Dans un billet intitulé «L'opinion publique est dominée par un égrégore», Pascal Roussel s'interroge alors sur cette uniformité de la pensée en se demandant si «en Europe et aux États-Unis, le monde politique et les grands médias qui couvrent les questions financières ou géopolitiques ne sont pas collectivement sous l'influence malfaisante d'un égrégore - concept désignant un esprit de groupe, une entité psychique autonome ou une force produite et influencée par les désirs et émotions de plusieurs individus unis dans un but commun. Cette force vivante fonctionnerait alors comme une entité autonome - ? La position atlantiste poussant alors les autres pays à se radicaliser.»

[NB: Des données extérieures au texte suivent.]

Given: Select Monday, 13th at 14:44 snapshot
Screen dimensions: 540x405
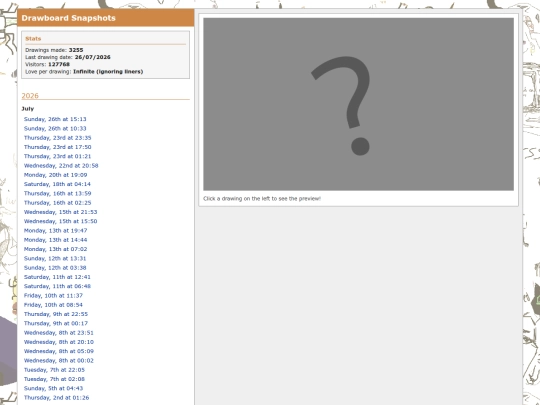Looking at the screenshot, I should 55,240.
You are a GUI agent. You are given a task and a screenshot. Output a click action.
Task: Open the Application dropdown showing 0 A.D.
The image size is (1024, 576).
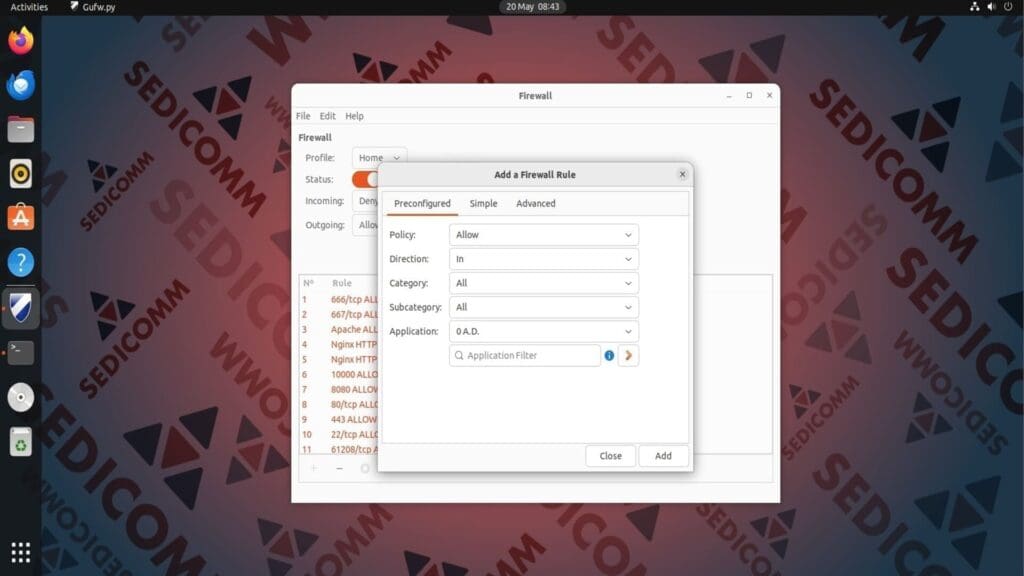click(543, 331)
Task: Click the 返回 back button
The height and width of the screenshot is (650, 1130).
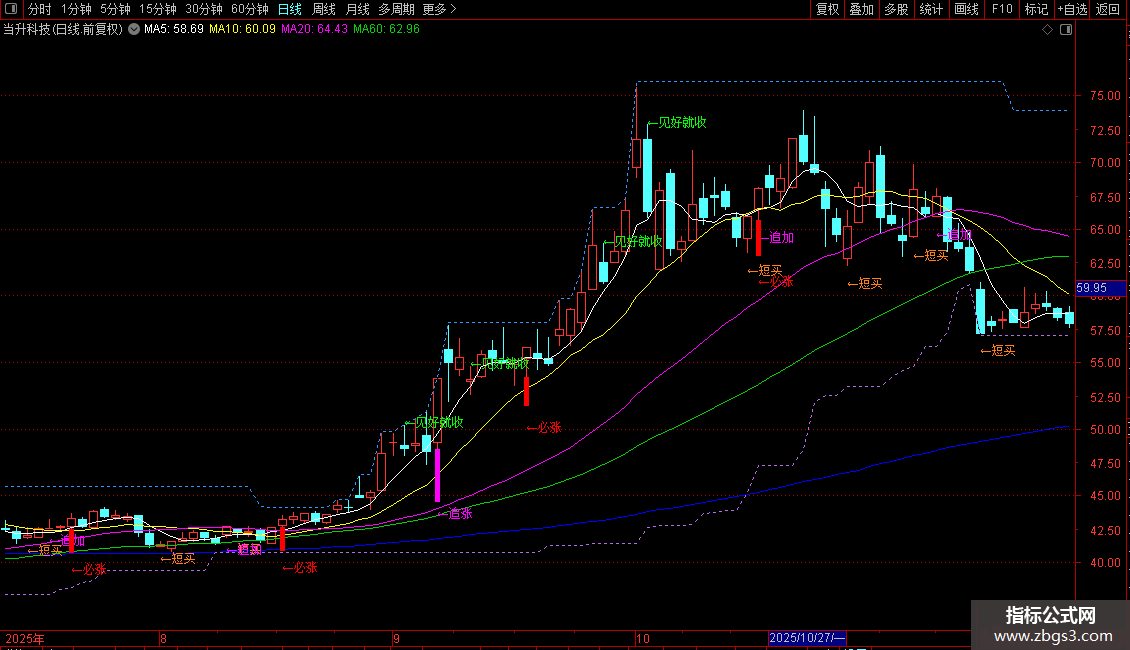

Et, souligne-t-il, «l'Histoire a montré qu'une opinion publique dominée par un même esprit de groupe peut rapidement se retrouver confrontée à une guerre qu'elle n'a pas souhaitée.»

Où nous en sommes

Or c'est bien là où nous en sommes avec la crise ukrainienne, où l'on a vu l'alignement complet de tous nos medias sur la grande hystérie antirusse voulue par Washington. Avec, en point d'orgue, la fumeuse accusation sans preuve mais néanmoins globale contre Poutine suite au crash MH17, et dont on est à peu près sûr aujourd'hui qu'il a été abattu (pour une opération false flag ou par erreur) par l'armée ukrainienne.

Tout cela nous menant donc à la possibilité d'une guerre à grande échelle que sans doute peu de peuples souhaitent vraiment in fine.
C'est l'aboutissement de deux décennies de formatage complet de la pensée dans les médias occidentaux où, là aussi, les opinions, les sensibilités, les divergences d'analyses restent confinées dans un «bocal hermétiquement clos» où domine l'alignement complet à la narrative messianique de Washington, à ses axes du mal à géométries variables, à son pseudo-devoir d'ingérence sélectif à souhait, à sa stigmatisation soudaine de méchants dictateurs qu'il est tout à coup vertueux de renverser après les avoir soutenus des décennies durant.
Il aura par exemple fallu plus de deux ans à la so called grande presse bobo-atlantiste française pour commencer à admettre les abominations commises par les djihadistes de Syrie ; et c'est seulement depuis l'avènement de l'Etat islamique en Irak et au Levant (EIIL), et de ses carnages contre les minorités, que nos héroïques médias commencent à retrouver quelques vertus à Bachar al-Assad en tant que moindre mal sur la scène locale, comme par hasard là encore sous l'impulsion de Washington.

«Qui paie commande»

La question de Pascal Roussel est donc pertinente.

Toute cette élite politico-médiatique occidentale est-elle, en quelque sorte, hypnotisée, contaminée par cet égrégore ?

Pourquoi pas.

Si l'on considère, et Dieu sait si nous avons de bonnes raisons de le faire, que le Système néolibéral américaniste représente ce qui peut se rapprocher le plus de l'avènement du Mal absolu - avec le triomphe de ses faux prophètes et son âge des ténèbres - , qu'il incarne peut-être ainsi le réveil de la Bête immonde dont les 99% sentent de plus en plus nettement le souffle brûlant sur leur nuque, alors oui, on peut admettre que cet égrégore puisse en être une émanation tangible.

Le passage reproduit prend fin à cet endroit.